On Day of Dow Record, CBS Warns of Economic Problems
October 3 saw the Dow Jones Industrial Average close at a record high of 11,727.34. The “CBS Evening News” saw economic trouble on the horizon.
While CBS’s Anthony Mason offered qualified praise for the market’s recent rally, he sowed seeds of doubt about the market’s strength. Mason highlighted a retiree who “doesn’t trust this new rally” and then warned that “some Wall Street analysts see another bubble in the economy” with real estate.
The business reporter opened his story with the good news. “It took nearly seven years for the closing bell to ring in a new high for the Dow, but Wall Street was hardly going wild,” he told viewers. Then he aired a market analyst who downplayed the new record and compared it to a tied baseball game.
Mason helped him out, further undercutting the good news. “But while the Dow’s finally recovered, the tech-heavy Nasdaq is still worth less than half what it was six years ago,” he added.
That wasn’t all. Mason made it clear that some were “suspicious” about the market. “She’s not alone,” he said of one retiree who was still worried about the economy. “With existing home prices falling for the first time in more than a decade, and a new study showing homeowners spending more and more of their incomes on housing costs, some Wall Street analysts see another bubble in the economy.”

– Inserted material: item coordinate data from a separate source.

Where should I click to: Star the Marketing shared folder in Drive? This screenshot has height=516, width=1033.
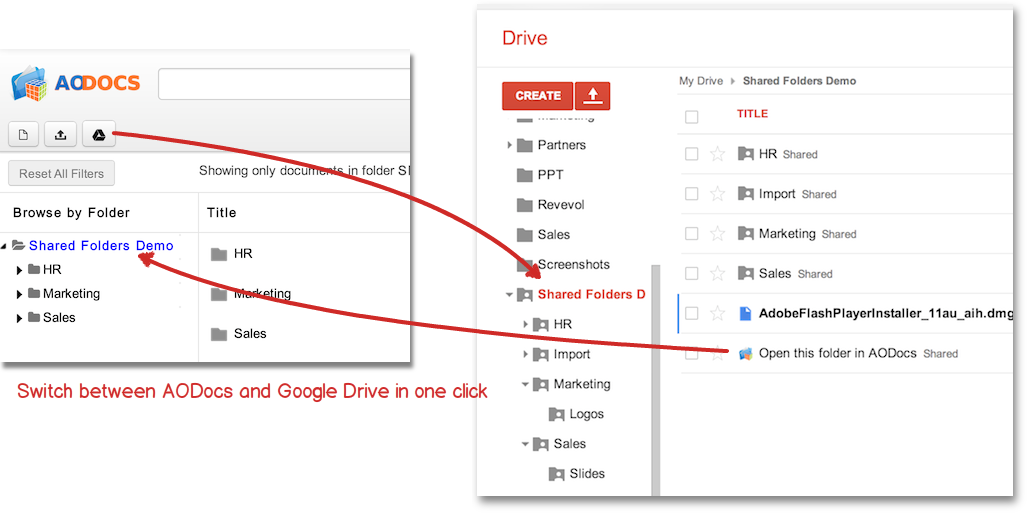click(x=717, y=234)
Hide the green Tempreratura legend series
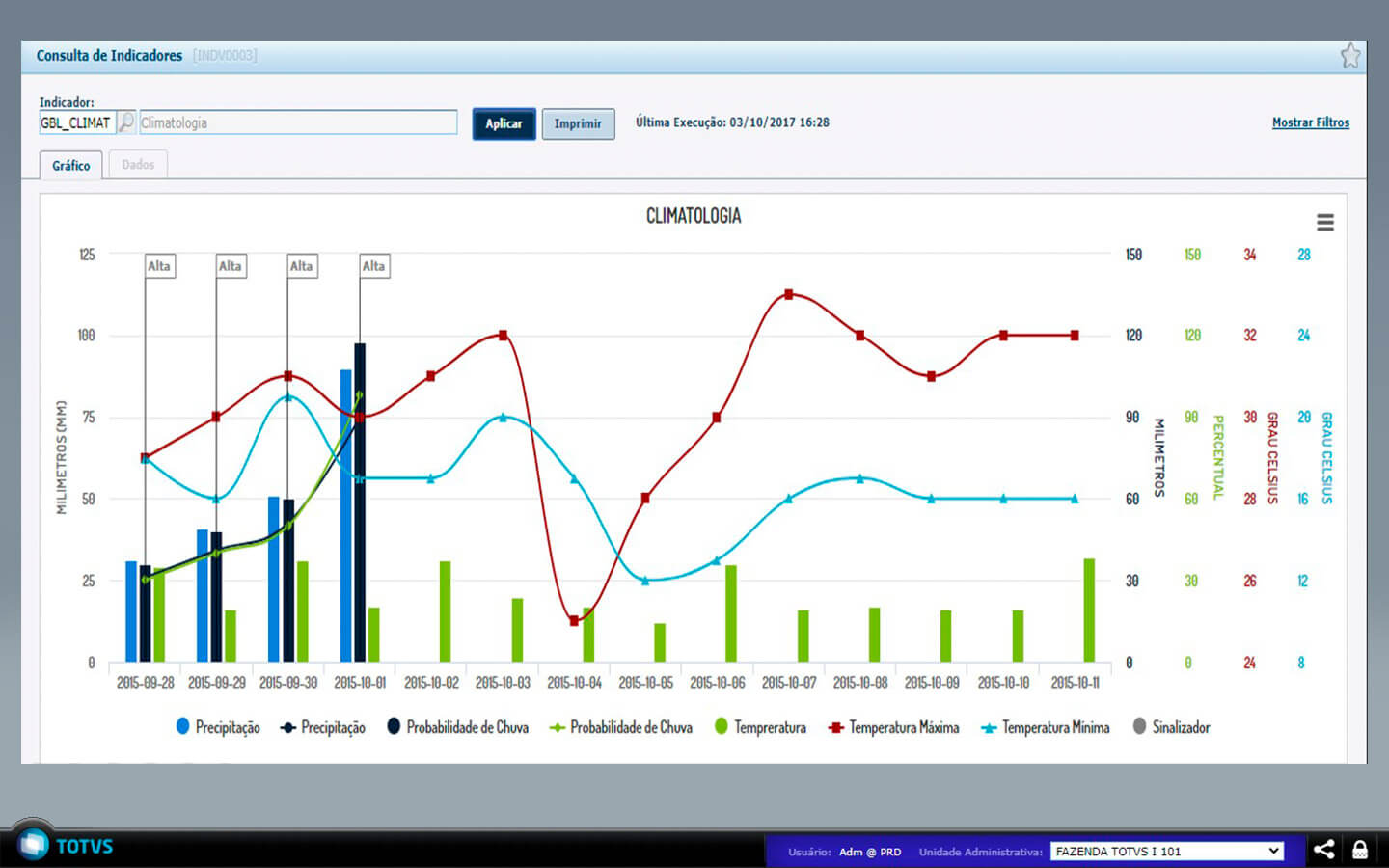Image resolution: width=1389 pixels, height=868 pixels. (760, 727)
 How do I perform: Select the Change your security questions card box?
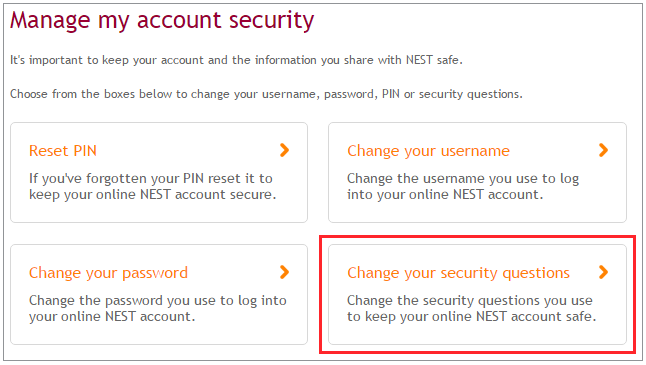pyautogui.click(x=477, y=295)
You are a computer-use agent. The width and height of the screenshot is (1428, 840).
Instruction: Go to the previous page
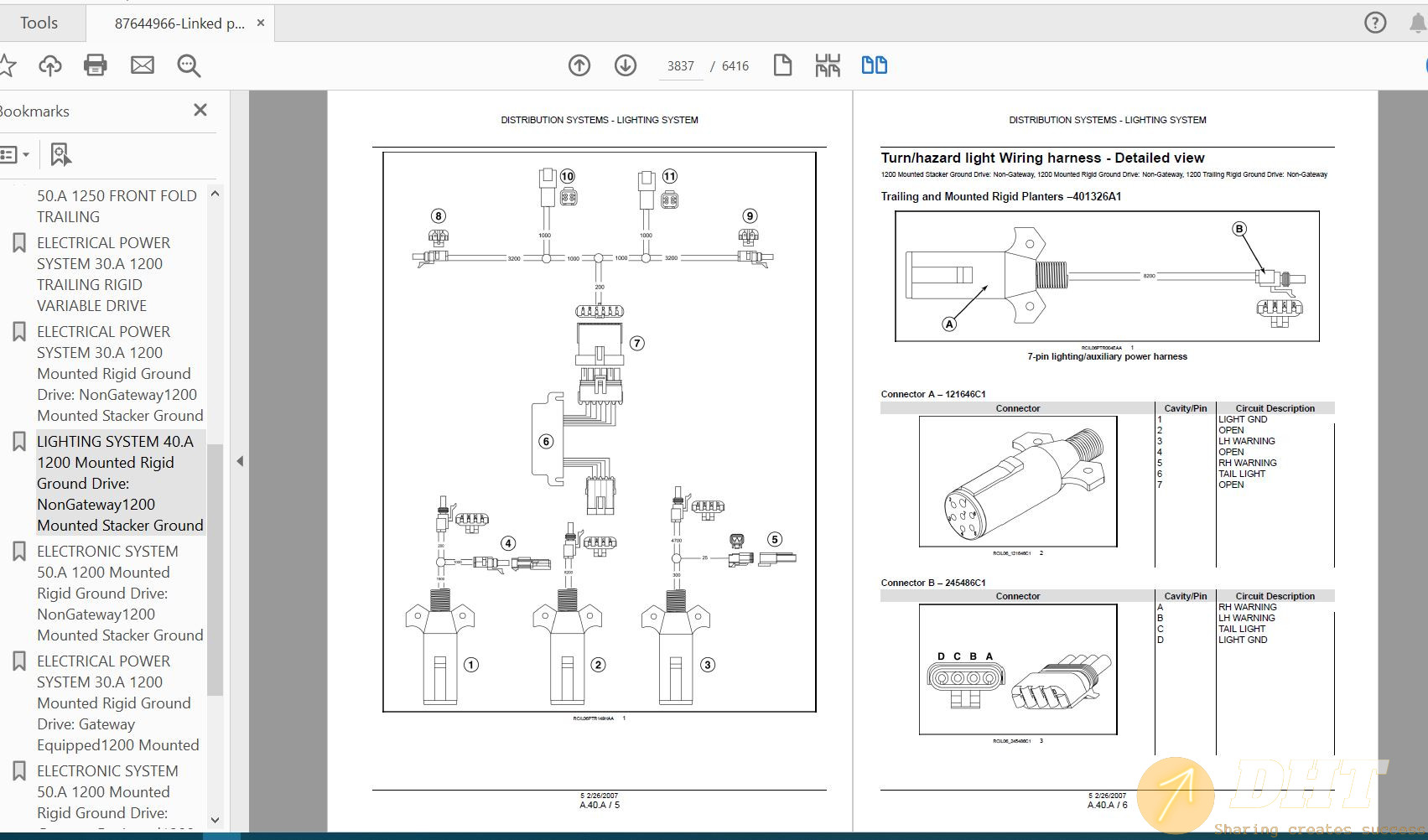pyautogui.click(x=579, y=65)
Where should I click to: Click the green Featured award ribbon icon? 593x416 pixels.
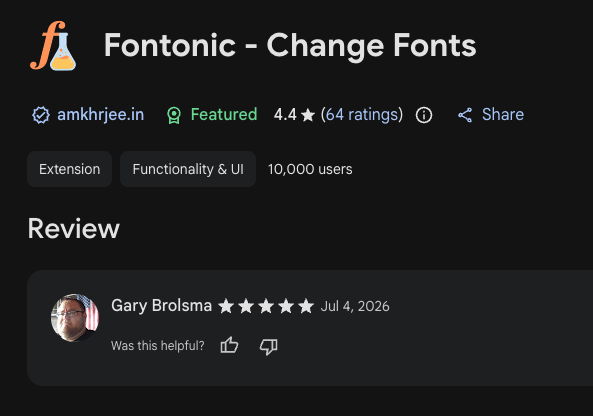tap(174, 115)
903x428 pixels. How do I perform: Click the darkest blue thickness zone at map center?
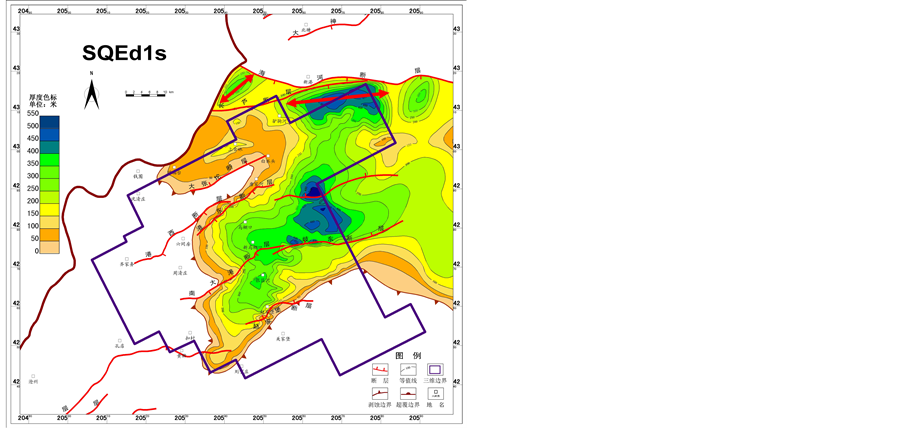pyautogui.click(x=314, y=190)
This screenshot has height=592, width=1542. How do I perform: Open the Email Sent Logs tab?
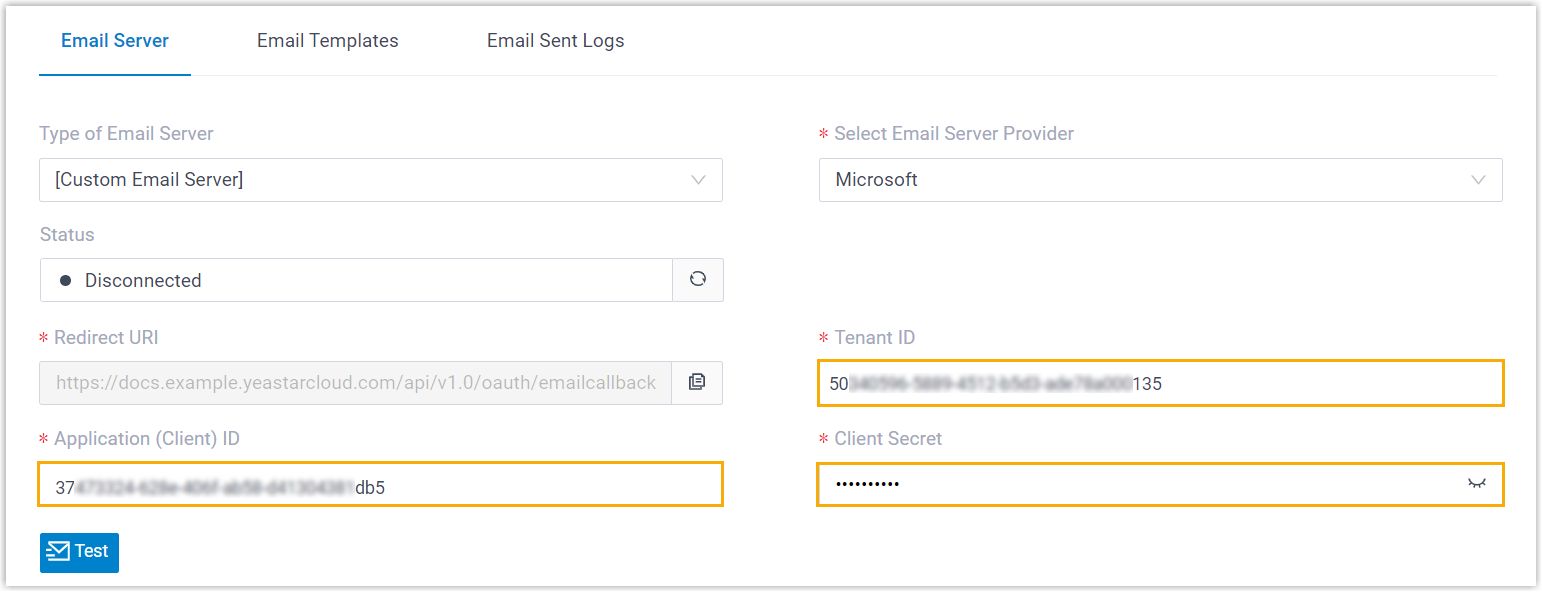pyautogui.click(x=555, y=41)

Yet over on NBC’s “Nightly News,” market watcher Maria Bartiromo told anchor Brian Williams that a rising stock market and falling gasoline prices are boosting confidence in the economy as Americans head into the end-of-year shopping season. “People will be able to spend money, they don’t have that pressure of high oil prices, high heating oil costs, and gasoline on their backs. So people are feeling good about the economy now,” Bartiromo noted.
On all three networks it was falling oil prices were assigned credit for the market’s rally, although most of the market’s performance in the years following 9/11 has happened as oil prices have climbed steadily upward.
The role of the Bush tax cuts in turning around the economy and boosting the market were completely ignored, even by NBC. Economist Larry Kudlow of its sister network CNBC has long argued that the tax cuts have held a significant role in the economy’s performance post-9/11.
“Apart from the inherent resiliency of our free-market capitalist economy, the fact remains that tax-induced capital cost reduction and resulting higher investment returns have boosted investment, healed business woes, and created employment growth near 2 million new jobs a year (and nearly 5 million since the middle of 2003 when the Bush tax cuts were implemented),” Kudlow wrote at National Review Online on March 11.
The conservative Heritage Foundation also has argued the Bush tax cuts have aided the economy, and the stock market. In a September 1 Web memo, policy analyst James Sherk noting that the “2003 tax cut lowered taxes on savings and investment,” added that the “consequences have been dramatic. Since June 2003, investment in the economy has surged by 28 percent in real terms and is higher now than during the late 1990s. The stock market has also recovered.”